When the unconscious rises into consciousness through the individual it also immediately becomes a part of the collective consciousness that the individual has had to negotiate as he or she becomes an adult member of society.  The dreams and visions of the individual go into the rituals and myths of the society from the unconscious to consciousness.  Any bias in masculine or feminine is, therefore, immediate upon the contents of the unconscious entering consciousness.  There are even some languages (none that I can speak myself) that have all of their words cast into two types: masculine and feminine.

So this question of the differences in feminine and masculine individuation is probably inseparable from the culture into which the unconscious contents arise.  A good story always puts on some of the clothes of the society in which it is told, how else to involve the listener?  No matter how far from that society that story may journey, it roots itself in the societies' collective consciousness. 

If there is a non-collective difference between the sexes I suspect it will have to be tied to genetic-biological differences that impact the brain and these may be far removed from the common stereotypes we might apply through our cultural expectations.  One controversial finding in brain studies is that of the difference in the timing of the lateralization of cortical functions.  Regions of the cortex take on specific processing functions though of a nature still being studied and explored and not understood in any complete way by current science.  These functional regions can be found mirrored on either side of the cerebral cortex which is divided symmetrically into the well-known two hemispheres. 

http://dreamchimney.com/slvs/hemispheres_hi_20060828015808.jpg

From what I understand, these functional zones can start off existing in both hemispheres, but, in some cases, will evolve into existing in only one hemisphere.  This lateralization then, ends up with the function being in one hemisphere and not the other.  The controversial claim (controversial as it is not clearly reproducible in experiments or studies) is that in men, lateralization occurs more quickly than in women. 

Now this isn't even a brain structural distinction, but more of a brain functional distinction.  So really this begs the question as to whether this is genetic or environmental.  But it may be a distinction that male vs female gets mapped to by the unconscious.  If individuals along gender lines in a given culture tend to have personalities that somehow reflect a more strongly "lateralizing" psychology vs a less strongly "lateralizing" psychology (what ever the heck that means), then our psyches may use that to sex the various characters in our dreams including ourselves.  I have had a couple of dreams where I was a woman in it so I have the sense that while sexuality is strongly determined it is not an absolute quality of the ego.  I suspect that there is some very deep duality in psychic development that sex is a best match to as a metaphor for a less physical psychic quantity.

My current guess is that there is a connective-separative duality in the psyche such that female dream characters tend to align to groups (in my psyche and my culture) and male characters tend to go their own way. 
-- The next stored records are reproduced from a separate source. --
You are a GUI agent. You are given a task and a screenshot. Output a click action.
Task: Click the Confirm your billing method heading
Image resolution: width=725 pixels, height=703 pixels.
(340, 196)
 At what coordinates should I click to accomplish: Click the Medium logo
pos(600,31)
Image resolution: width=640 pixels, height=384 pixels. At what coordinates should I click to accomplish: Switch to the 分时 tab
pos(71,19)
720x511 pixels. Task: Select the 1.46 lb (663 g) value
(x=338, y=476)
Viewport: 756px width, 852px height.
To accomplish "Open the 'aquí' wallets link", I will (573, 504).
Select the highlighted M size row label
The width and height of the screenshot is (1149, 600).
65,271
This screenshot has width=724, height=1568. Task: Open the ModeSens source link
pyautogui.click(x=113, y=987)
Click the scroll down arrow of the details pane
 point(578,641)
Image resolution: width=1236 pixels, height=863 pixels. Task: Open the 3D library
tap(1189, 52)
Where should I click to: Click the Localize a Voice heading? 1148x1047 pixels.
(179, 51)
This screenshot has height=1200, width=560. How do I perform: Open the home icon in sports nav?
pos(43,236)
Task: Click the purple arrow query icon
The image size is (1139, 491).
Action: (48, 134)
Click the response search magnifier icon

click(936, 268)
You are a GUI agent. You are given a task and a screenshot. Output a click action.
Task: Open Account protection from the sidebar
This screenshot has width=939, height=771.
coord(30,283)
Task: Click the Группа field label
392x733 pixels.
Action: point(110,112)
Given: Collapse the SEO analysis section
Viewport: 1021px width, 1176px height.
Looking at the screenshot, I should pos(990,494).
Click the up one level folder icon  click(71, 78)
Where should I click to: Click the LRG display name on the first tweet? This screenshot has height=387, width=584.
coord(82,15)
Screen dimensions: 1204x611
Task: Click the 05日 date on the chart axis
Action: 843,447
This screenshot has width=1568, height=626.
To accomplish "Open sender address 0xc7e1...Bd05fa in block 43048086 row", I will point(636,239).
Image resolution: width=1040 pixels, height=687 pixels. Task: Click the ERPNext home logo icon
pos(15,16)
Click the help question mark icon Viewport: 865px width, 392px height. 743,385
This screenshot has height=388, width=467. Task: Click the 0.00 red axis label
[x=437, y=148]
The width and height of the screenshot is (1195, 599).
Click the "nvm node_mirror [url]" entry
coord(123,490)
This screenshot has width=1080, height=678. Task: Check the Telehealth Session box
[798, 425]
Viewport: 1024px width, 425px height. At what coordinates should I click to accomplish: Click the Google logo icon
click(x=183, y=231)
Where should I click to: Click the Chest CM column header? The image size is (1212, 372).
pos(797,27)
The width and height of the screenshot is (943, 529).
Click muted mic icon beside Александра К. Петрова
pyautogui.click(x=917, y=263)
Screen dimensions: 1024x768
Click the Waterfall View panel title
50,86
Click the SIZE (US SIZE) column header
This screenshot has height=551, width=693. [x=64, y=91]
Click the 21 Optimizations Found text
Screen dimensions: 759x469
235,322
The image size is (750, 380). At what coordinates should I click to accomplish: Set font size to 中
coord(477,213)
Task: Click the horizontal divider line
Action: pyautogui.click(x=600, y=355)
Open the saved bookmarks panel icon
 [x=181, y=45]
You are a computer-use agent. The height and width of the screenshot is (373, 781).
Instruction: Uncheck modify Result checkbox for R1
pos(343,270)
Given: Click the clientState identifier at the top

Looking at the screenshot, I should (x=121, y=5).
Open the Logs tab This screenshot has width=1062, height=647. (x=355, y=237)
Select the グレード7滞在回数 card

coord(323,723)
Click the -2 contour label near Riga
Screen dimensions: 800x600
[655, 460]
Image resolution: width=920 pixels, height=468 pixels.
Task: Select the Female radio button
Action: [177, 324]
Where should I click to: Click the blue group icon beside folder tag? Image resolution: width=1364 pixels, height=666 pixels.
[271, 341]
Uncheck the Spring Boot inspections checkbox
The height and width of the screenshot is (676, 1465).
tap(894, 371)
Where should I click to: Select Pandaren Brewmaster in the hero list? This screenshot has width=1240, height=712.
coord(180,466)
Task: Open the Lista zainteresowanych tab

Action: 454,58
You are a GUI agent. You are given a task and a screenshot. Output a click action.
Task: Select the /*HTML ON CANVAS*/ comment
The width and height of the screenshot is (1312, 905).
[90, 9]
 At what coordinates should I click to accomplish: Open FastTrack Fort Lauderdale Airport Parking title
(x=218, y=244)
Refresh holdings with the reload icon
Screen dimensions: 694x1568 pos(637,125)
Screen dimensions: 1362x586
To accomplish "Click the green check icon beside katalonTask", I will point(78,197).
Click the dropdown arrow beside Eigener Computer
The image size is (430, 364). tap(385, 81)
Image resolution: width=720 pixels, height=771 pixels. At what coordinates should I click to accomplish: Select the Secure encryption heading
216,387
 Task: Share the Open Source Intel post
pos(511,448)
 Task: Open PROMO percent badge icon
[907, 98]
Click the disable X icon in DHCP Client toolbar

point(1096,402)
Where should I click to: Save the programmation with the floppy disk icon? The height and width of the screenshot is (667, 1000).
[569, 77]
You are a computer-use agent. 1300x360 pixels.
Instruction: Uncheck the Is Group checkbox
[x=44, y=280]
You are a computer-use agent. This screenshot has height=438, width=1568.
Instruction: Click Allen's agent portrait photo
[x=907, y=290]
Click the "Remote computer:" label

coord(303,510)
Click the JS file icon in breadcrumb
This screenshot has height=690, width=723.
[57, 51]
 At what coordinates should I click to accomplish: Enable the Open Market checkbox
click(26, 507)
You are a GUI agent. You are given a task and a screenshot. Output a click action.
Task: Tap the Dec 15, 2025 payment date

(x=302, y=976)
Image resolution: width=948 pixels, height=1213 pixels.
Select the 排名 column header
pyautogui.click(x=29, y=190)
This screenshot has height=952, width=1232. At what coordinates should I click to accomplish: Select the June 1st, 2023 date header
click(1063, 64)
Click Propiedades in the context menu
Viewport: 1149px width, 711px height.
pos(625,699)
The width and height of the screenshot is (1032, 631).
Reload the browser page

One can also make the argument that traditioinally and going all the way back to primate social behaviors, that males have competed aggressively with other males while females have ordered cooperative social structures.  Perhaps the simple fact of the female body as the relatively vulnerable house of developing child might tend to skew social roles especially in our primate ancestors.  Modern society which abstracts many of the cultural roles and even the process of meeting one's biological, instinctual needs reduces this difference to an ever less relevant factor.  But the mild residual difference may persist and, if nowhere else, still inform those mythic stories we get from the unconscious.